* Directions for this task
Output only the lines below that start at the line containing "Select 上证指数 in" and end at the line containing "1164x734 pixels.", with both ends kept.

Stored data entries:
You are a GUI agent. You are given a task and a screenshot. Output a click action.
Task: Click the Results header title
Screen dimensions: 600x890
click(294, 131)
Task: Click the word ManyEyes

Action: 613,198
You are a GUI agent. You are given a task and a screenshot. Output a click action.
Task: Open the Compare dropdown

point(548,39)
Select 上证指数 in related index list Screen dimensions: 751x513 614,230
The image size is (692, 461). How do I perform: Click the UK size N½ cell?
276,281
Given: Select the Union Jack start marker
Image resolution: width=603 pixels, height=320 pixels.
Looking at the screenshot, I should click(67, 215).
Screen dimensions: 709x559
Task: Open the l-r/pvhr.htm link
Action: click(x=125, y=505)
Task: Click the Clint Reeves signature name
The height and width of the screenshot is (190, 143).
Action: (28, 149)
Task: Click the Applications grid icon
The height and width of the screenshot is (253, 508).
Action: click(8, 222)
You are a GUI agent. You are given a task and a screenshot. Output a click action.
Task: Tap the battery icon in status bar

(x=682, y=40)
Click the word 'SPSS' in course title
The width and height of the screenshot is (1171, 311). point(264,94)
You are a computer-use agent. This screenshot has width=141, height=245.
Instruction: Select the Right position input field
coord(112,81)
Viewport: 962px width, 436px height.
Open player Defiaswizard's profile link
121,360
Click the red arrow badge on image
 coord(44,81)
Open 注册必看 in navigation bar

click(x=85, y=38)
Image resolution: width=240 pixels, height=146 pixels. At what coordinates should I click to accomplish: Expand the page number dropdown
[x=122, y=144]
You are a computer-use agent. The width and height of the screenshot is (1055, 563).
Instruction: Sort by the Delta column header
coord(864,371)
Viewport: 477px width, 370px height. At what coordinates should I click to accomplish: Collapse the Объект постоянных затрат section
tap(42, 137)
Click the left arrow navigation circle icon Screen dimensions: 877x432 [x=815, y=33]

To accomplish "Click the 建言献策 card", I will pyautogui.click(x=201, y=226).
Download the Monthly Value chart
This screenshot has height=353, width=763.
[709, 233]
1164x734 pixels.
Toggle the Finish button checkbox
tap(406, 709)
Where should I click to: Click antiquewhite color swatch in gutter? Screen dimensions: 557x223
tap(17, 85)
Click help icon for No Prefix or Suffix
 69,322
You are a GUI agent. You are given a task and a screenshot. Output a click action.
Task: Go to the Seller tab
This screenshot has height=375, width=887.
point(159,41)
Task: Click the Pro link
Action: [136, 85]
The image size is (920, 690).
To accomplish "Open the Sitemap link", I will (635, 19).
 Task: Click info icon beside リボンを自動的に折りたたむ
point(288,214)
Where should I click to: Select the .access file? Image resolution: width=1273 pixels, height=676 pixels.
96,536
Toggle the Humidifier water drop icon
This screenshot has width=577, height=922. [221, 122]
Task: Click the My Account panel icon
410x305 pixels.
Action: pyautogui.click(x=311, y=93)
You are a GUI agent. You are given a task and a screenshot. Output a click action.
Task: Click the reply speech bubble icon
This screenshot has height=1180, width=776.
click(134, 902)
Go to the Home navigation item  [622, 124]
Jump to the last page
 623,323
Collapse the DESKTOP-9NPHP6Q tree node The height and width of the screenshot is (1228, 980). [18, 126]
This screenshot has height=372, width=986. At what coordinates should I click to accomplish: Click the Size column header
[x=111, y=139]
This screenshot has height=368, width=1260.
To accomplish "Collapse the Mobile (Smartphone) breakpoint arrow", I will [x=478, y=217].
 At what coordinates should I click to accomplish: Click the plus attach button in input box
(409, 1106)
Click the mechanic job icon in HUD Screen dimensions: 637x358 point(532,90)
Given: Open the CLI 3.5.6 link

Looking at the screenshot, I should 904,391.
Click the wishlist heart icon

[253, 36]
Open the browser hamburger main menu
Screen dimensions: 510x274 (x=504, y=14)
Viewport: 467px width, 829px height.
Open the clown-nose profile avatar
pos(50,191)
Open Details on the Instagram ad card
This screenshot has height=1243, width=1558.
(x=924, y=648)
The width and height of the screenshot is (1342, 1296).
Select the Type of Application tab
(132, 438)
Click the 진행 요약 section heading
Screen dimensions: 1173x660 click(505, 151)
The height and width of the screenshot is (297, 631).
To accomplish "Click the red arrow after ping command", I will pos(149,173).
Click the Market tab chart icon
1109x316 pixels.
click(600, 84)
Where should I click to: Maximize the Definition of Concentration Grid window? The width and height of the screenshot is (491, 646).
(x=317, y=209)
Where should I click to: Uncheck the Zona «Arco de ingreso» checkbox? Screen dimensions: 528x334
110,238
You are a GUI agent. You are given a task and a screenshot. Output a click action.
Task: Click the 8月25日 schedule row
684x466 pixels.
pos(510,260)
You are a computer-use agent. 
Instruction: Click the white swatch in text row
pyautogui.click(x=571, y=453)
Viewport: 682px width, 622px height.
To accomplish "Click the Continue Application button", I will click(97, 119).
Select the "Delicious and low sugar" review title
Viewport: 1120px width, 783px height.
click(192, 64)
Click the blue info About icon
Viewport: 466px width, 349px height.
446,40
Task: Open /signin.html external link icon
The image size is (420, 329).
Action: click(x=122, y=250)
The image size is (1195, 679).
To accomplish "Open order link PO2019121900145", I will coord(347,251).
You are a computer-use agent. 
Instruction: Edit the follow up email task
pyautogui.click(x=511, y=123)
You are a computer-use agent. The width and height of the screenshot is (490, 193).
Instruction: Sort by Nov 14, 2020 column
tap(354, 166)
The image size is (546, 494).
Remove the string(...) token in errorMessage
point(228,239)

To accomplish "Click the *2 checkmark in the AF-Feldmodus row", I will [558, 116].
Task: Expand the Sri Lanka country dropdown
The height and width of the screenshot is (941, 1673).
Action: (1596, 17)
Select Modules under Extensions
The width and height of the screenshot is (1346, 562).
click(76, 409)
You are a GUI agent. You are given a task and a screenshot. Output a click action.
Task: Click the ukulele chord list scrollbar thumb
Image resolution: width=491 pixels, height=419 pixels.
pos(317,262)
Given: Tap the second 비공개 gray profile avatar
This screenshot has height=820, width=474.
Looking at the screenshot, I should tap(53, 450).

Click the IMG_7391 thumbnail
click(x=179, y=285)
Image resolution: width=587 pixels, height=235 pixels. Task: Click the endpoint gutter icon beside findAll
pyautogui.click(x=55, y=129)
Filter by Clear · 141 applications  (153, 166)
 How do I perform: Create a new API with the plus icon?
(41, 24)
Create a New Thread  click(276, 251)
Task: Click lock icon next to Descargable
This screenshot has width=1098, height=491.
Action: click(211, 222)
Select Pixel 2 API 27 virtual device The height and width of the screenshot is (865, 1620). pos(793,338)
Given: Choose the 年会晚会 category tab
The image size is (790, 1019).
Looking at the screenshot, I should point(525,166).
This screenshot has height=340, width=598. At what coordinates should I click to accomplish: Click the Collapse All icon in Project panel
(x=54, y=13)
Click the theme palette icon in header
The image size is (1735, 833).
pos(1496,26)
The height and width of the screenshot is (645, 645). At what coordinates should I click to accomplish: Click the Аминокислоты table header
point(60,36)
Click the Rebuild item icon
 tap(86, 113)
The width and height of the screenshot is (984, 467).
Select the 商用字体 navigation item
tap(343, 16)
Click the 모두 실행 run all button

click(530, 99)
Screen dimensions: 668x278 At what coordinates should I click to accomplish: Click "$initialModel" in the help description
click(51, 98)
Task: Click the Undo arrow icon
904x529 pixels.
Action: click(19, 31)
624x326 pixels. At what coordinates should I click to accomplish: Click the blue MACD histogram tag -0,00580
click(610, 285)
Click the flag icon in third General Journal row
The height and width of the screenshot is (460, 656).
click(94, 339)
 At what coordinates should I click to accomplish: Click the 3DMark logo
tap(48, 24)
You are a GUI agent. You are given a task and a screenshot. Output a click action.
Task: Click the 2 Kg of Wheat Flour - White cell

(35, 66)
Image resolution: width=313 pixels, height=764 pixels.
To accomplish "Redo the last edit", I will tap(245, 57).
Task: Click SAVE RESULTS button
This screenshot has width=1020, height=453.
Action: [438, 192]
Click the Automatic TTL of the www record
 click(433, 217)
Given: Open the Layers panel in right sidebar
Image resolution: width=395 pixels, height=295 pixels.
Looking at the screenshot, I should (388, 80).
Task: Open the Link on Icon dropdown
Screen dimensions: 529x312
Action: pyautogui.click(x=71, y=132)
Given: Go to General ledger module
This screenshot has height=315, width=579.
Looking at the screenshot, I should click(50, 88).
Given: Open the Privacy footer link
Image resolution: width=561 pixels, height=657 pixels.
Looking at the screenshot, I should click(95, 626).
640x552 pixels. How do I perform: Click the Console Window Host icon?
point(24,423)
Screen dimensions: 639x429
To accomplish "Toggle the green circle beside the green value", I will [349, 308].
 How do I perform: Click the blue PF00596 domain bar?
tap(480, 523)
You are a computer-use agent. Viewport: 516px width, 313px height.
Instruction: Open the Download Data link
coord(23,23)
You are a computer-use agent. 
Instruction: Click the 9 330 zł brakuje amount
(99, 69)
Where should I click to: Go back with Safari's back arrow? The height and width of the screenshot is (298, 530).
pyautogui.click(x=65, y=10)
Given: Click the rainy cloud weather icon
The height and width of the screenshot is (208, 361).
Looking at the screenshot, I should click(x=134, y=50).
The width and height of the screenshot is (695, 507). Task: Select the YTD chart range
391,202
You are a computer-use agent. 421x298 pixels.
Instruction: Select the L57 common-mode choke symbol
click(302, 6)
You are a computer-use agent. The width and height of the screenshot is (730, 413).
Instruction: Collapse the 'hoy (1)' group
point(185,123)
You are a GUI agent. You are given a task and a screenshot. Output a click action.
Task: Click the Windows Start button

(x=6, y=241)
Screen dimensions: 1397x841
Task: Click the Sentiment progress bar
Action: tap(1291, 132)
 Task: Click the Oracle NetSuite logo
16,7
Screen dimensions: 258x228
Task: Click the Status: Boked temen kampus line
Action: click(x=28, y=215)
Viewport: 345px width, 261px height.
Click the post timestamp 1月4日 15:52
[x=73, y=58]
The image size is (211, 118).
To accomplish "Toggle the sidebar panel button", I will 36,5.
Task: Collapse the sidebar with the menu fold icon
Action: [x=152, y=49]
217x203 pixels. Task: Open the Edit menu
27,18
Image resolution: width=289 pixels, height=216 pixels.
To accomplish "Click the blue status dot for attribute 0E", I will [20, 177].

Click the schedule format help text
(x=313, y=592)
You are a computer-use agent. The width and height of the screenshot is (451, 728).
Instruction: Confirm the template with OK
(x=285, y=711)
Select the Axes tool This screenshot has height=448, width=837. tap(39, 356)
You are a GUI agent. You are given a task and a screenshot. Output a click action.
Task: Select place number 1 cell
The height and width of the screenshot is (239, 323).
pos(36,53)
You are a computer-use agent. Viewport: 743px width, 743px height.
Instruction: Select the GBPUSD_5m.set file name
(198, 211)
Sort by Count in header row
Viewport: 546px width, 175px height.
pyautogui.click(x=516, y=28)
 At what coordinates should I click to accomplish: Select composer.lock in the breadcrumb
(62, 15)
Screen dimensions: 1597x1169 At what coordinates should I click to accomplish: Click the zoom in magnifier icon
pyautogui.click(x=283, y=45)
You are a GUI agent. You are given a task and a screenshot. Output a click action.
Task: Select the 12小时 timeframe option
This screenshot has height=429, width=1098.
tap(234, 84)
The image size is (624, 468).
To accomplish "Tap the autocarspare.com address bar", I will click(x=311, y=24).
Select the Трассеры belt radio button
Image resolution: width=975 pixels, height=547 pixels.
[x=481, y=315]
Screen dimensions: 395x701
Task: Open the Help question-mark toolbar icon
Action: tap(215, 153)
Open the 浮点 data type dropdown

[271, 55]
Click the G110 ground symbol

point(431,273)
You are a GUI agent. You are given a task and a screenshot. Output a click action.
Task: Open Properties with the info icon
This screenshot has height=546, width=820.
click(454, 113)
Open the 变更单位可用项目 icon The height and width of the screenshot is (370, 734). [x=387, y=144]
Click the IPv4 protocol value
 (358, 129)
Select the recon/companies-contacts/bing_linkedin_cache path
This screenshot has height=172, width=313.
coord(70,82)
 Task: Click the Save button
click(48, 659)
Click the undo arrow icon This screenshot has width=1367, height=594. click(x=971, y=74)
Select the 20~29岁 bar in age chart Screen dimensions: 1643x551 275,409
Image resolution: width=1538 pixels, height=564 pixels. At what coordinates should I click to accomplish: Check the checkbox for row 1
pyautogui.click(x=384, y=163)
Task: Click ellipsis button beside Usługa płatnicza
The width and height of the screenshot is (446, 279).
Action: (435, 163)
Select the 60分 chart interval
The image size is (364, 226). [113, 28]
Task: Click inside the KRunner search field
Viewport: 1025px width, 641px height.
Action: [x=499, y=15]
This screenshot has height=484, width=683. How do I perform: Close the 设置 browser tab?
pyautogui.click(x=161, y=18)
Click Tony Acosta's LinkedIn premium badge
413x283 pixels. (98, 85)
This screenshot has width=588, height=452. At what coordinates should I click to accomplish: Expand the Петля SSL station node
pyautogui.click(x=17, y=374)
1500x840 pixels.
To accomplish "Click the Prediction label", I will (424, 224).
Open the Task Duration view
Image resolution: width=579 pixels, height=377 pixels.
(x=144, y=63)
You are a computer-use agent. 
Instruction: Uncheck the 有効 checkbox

* Exercise solution
Select 上证指数 in related index list Screen dimensions: 751x513 614,230
The image size is (692, 461). How do I perform: Click the UK size N½ cell?
276,281
Given: Select the Union Jack start marker
Image resolution: width=603 pixels, height=320 pixels.
Looking at the screenshot, I should click(67, 215).
Screen dimensions: 709x559
Task: Open the l-r/pvhr.htm link
Action: click(x=125, y=505)
Task: Click the Clint Reeves signature name
The height and width of the screenshot is (190, 143).
Action: (28, 149)
Task: Click the Applications grid icon
The height and width of the screenshot is (253, 508).
Action: click(8, 222)
You are a GUI agent. You are given a task and a screenshot. Output a click action.
Task: Tap the battery icon in status bar

(x=682, y=40)
Click the word 'SPSS' in course title
The width and height of the screenshot is (1171, 311). point(264,94)
You are a computer-use agent. This screenshot has width=141, height=245.
Instruction: Select the Right position input field
coord(112,81)
Viewport: 962px width, 436px height.
Open player Defiaswizard's profile link
121,360
Click the red arrow badge on image
 coord(44,81)
Open 注册必看 in navigation bar

click(x=85, y=38)
Image resolution: width=240 pixels, height=146 pixels. At what coordinates should I click to accomplish: Expand the page number dropdown
[x=122, y=144]
You are a computer-use agent. The width and height of the screenshot is (1055, 563).
Instruction: Sort by the Delta column header
coord(864,371)
Viewport: 477px width, 370px height. At what coordinates should I click to accomplish: Collapse the Объект постоянных затрат section
tap(42, 137)
Click the left arrow navigation circle icon Screen dimensions: 877x432 [x=815, y=33]

To accomplish "Click the 建言献策 card", I will pyautogui.click(x=201, y=226).
Download the Monthly Value chart
This screenshot has height=353, width=763.
[709, 233]
1164x734 pixels.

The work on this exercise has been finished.